Tiered lockdown – what it means for the workplace

Following the Government’s announcement of the 3 Tier lockdown measures, various parts of the country have been put into differing levels of lockdown. As different areas are under differing restrictions, there is some confusion as to how this affects employees in the workplace.

The new regulations place every area in England into one of three categories depending on the local rate of infection:
• Medium (Tier 1).
• High (Tier 2).
• Very high (Tier 3)
In March, under the initial lockdown regulations, it was considered a criminal offence to travel for work purposes if it was reasonably possible to work from home. However, the regulations changed on 1 June and since then whether an employee works from home or in the office is a choice and subjected to government advice rather than law.

Under the new tiered regulations, the rule of six continues to apply to all Tiers however, Tiers 2 and 3 are banned from mixing with people outside of their household or support bubble in any indoor setting.

The regulations provide an exception to this rule for gatherings that are “reasonably necessary” for work purposes. There has been little clarification from the Government on what can be considered as “reasonably necessary”, so this is really left up to individual interpretation.

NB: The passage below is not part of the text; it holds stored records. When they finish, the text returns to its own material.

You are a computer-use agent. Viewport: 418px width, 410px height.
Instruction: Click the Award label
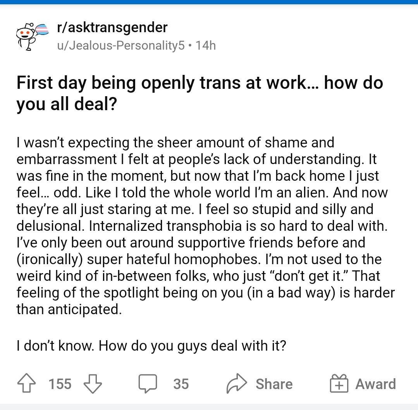click(x=376, y=384)
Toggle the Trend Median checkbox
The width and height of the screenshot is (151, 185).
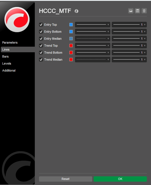click(41, 60)
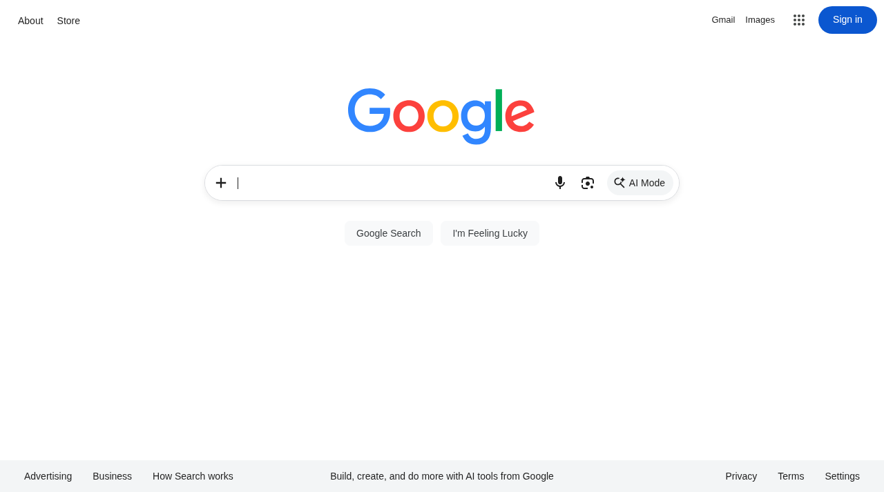Click the Google Search button
The image size is (884, 492).
(389, 233)
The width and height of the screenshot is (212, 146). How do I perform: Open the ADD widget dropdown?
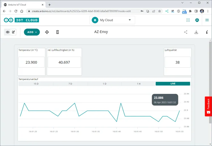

Those in Tier 3 are discouraged from travelling in and out of the area. However, there may be some circumstances where it is simply not possible for an employee who is subjected to Tier 3 restrictions to work from home and therefore it will be “reasonably necessary” for them to come into work.

Employers are now asking whether employees who have been placed into Tier 3 lockdown and are able to work from home should be coming into the office. There is no clear-cut answer to this question. Employers may deem it to be “reasonably necessary” to continue to come into work and there are various reasons for this such as for their mental health and wellbeing or insufficient equipment at home.

Employees who live in a higher tier but work in a lower tier must comply with the higher restrictions. For example, an employee living in Tier 3 but working in Tier 1 must comply with the Tier 3 restrictions whilst at work.

In summary, the position on whether employees in Tier 3 can come to work is unfortunately not clear. Employees who can work from home should continue to do so unless it is necessary for them to come into the office, but that is left up to them to decide. Employers must remember that employees who live in a higher tier area must comply with these restrictions even if their place of work is in a lower tier.